4. William, who by his own choice adopted the profession of arms, and entered the service at an early age as an Ensigu in the 5th Foot. He soon

afterwards exchanged into the 41st, which latter corps he joined at Hilsea Barracks in 1787. He served for some time with this regiment in Ireland, and on the 28th February, 1790, was promoted to the rank of Lieutenant. The 41st Foot stood at this period, I should say, as high in military estimation as any regiment in the British army. It was then commanded by Major-General Stirling, and under the Lieut.-Colonelcy of Sir Charles Gordon; and the great hero of the age, the Duke of Wellington, was serving in it-a youthful subaltern-having joined the regiment in the same year as Lieut. Bover. In 1793 the 41st was ordered out to the West Indies, and Lieut. Bover accordingly sailed with his regiment in the latter part of that year from Cork. He had no sooner, however, arrived at his destination than he began to exhibit evident symptoms of decline from the effects of the climate, and before the end of the year following the grave had closed on another member of this family, whose professional career promised in after years to have shed a lustre on his name. He died universally respected and beloved both by the officers and men of the regiment, and having deservedly gained a character by his honorable and upright conduct, which long survived in the recollection of his companions in arms.

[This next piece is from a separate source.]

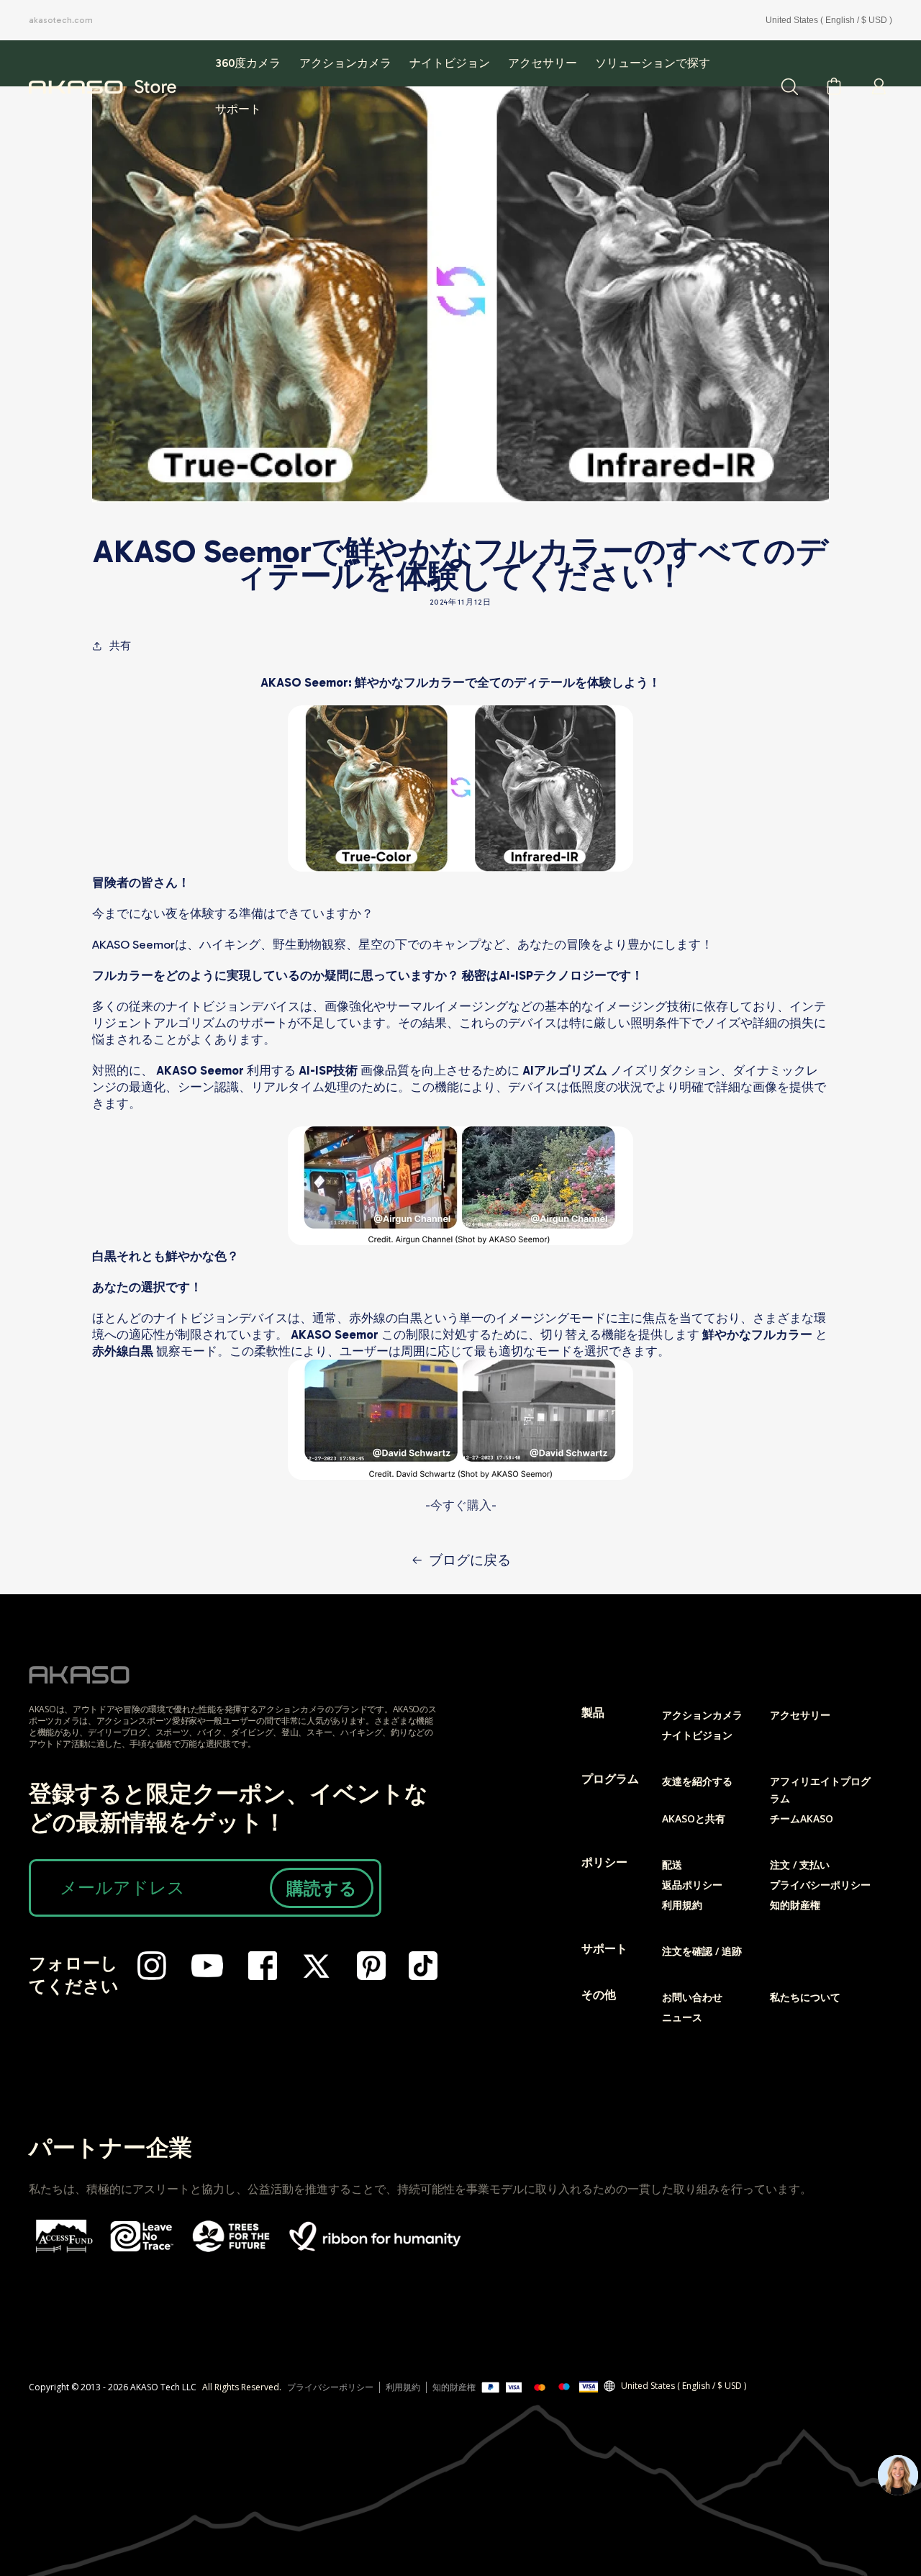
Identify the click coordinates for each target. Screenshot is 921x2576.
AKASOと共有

5. Peter, who was born 5th October, 1772, and, adopting his father's profession, entered the navy in 1789, as a volunteer on board H.M.S. Perseus. In the course of the same year he was removed to the Queen, and in 1788 we find him serving on board H.M.S. Crown, a 64-gun ship, then bearing the broad pennant of the Honourable Commodore, afterwards Admiral Cornwallis. Here young Bover contracted an intimacy and friendship with the late Sir Christopher Cole, K.C.B. (who was an officer in the same ship), which continued to exist with unabated fervour during their respective lives. To the gallant Admiral Cornwallis he was much indebted on several occasions for his advancement in the service, and for a kindness of feeling and a warmth of interest in his behalf, which was evinced at all times towards him in no ordinary degree. He had also the good fortune to be

come the favoured protegé of Admiral Affleck, who, in one of his letters to the family, after speaking of his conduct in the service, adds: "A Bover will always find friends in the navy; it is a name which will ever be dear to the service." Our hero was appointed a Lieutenant of H.M.S. Minerva 20th Sept. 1793, and was subsequently for some time in the Excellent, and the Cæsar. In the year 1796 he was appointed First Lieutenant of H.M.S. London, of 98 guns, bearing the flag of Admiral Sir John Colpoys, G.C.B.; and his brave and intrepid conduct as an officer of that ship, on the occasion of the Mutiny at the Nore in the following year, is matter of historical record. The mutineers, it will be remembered, had determined upon holding a convention of delegates on board the London, which the admiral as determinedly opposed; and the former, finding that they were resisted, fired upon the ship, and wounded a marine officer. Lieut. Bover seeing this gave orders to the marines to fire upon the delegates, which they did, and five of the party were killed. The seamen of the London, in consequence of the death of the delegates by the firing of the marines, then seized Lieutenant Bover, and were proceeding to suspend him from the yard-arm for the orders he had given, but through the intercession of several of the crew, by whom he was greatly beloved, and in consequence of Admiral Colpoys assuring them that he had acted strictly in compliance with the orders received from the Admiralty, they consented to spare his life, and contented themselves by making him and the other officers close prisoners to their cabins. Lieut. Bover's letters about this period are of so interesting a nature, that I avail myself of the opportunity I happen to have afforded me of making a few extracts from them. In his first communication after the outbreak, dated "Gosport, May 11, 1797," he writes thus:

"My Dear I have been in a most critical situation, but all is again well; I was, fortunately, much beloved by several of the ship's company, and that alone has saved me; their respect for me has increased much since the business."